I didn’t remember a left exit in La Mesa, where we were staying, but I guess I trusted Lola. So I stayed far to the left. Lola then commanded me to take the next exit, now, at Grossmont Boulevard. The exit was on the right. We made it, barely, but I’d have to learn to navigate the navigator.
Despite this learning curve, I came to think of Lola as the latest, glorious version of those spectacular maps lately displayed back home, in Chicago’s Newberry Library and Adler Planetarium. Many were lavish prints from the Geography of Claudius Ptolemy, second-century Greek and unsuspecting granddaddy of GPS, and of Lola too.
The next day we drove to Newport Beach without incident. Yet I found the trip disenchanting. I couldn’t shake a troubling impression of handholding. I had handed over the travel experience, if not the keys, to Lola. California, which I longed to see again and re-experience after several years away, became a series of directions to follow, as if I were assembling an IKEA bunk bed. I was happy to have reached Newport, but not happy to have driven there in this compliant, mediated way.
Garrison Keillor recently imagined a drive from Minnesota to Los Angeles “for no good reason,” with “that Living Map” in his car with him. He is evoking the sense of recklessness and freedom that GPS makers wish to appropriate for their products. Consider the brand names: Magellan Roadmate, Navigon 2100, Garmin StreetPilot, Mio Moov. If you need a “Personal Travel Assistant,” you must be a pretty exciting traveler, right?

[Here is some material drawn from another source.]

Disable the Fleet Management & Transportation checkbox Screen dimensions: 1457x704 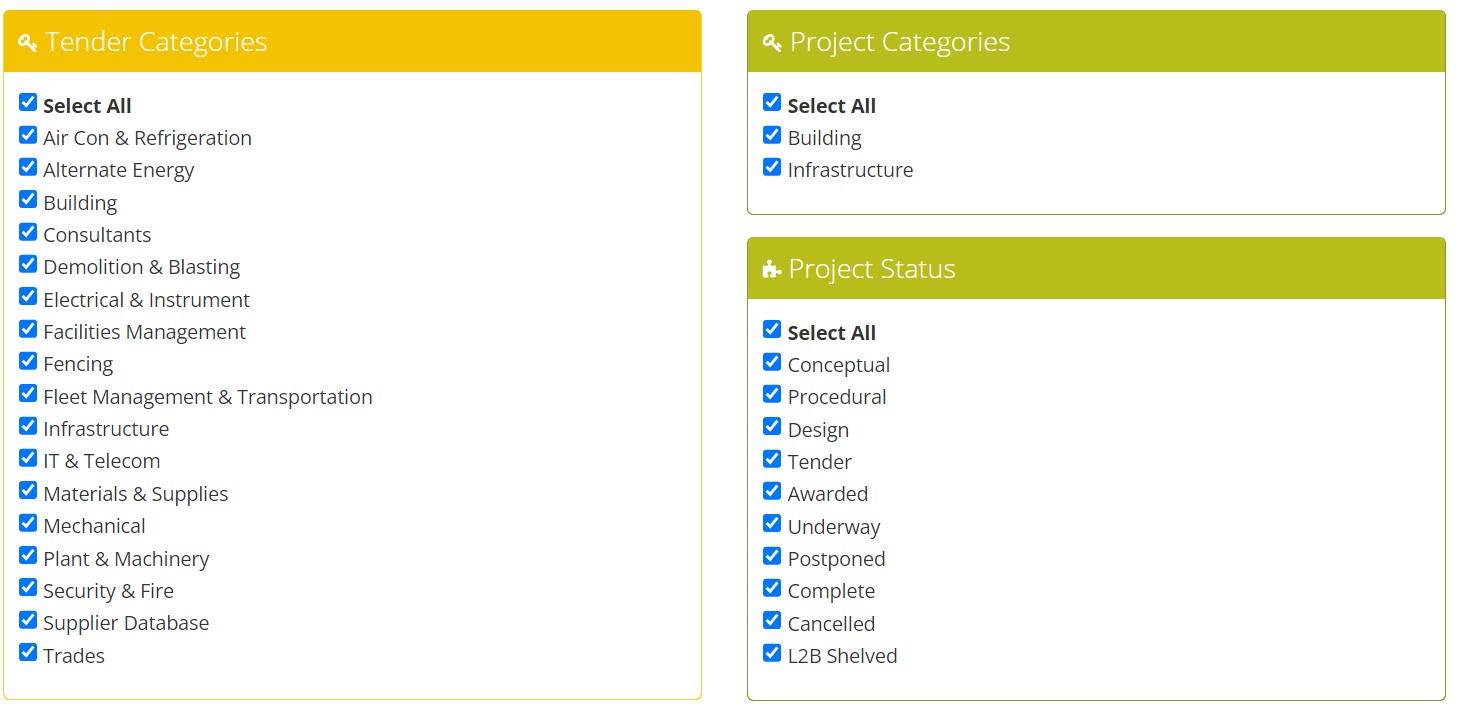pos(28,393)
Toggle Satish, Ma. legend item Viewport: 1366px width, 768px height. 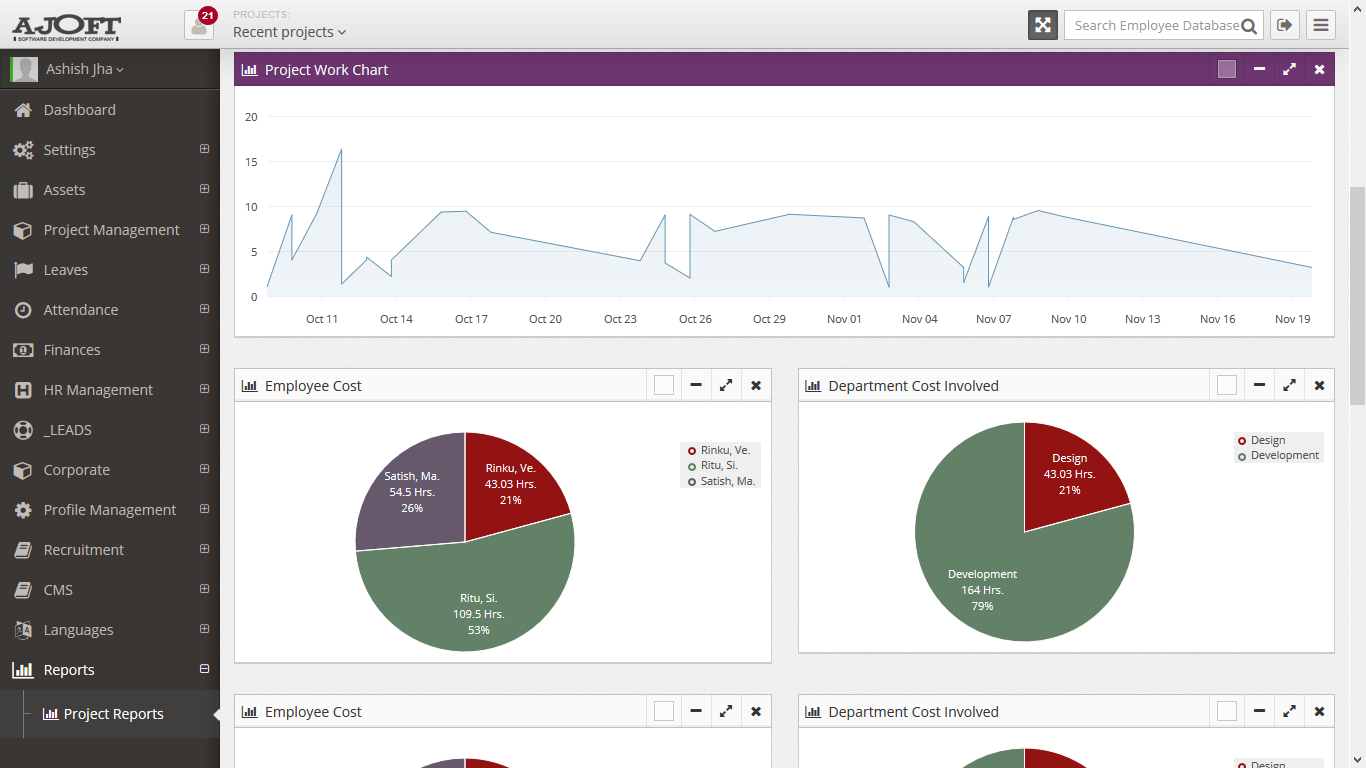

You are up there with Bruce Chatwin or Paul Theroux, or at least with Keillor’s tweedier version of them. These products promise to transform us into Renaissance explorers, approaching some New World across the azure Pacific. There’s a further hint of the intergalactic and omniscient in other brands (Nextar, Omnitech), while one, the Tom Tom, conjures primitive hunting, or perhaps the older fortitude of Lewis and Clark.
I must gently disagree with Keillor’s vision. Satellite-guided coordination brings to mind certain endeavours—for instance, a smart-missile strike of enemy locations. However, it doesn’t fit so well when imagining a rhapsodic solo road trip, made deep into the night across the northern plains. Instead, here’s one honest brand name, better suited to that anxious, practical part of us that needs GPS—Day Tripper.
I wanted something more. As we returned to San Diego (the wedding was beautiful, by the way), I knew Lola had to go. Our family had bigger plans—some not even known yet—for this Sunday afternoon, the last in the warm sun till spring came again to Chicago. We wandered southward to revisit a few vaguely familiar places, discover new ones.
What a great relief to drive “commando,” as it were! It was mid-afternoon, but it felt like a night with no curfew. Soon I exited I-5 and took us through La Jolla, with its tony shops and stunning cliff views, and on to Pacific Beach. Armed with an old-fashioned atlas, quietest of resources, I suddenly felt closer to my family, more responsible to and for them. We travelers were making our way. Together we would make it to wherever we were going.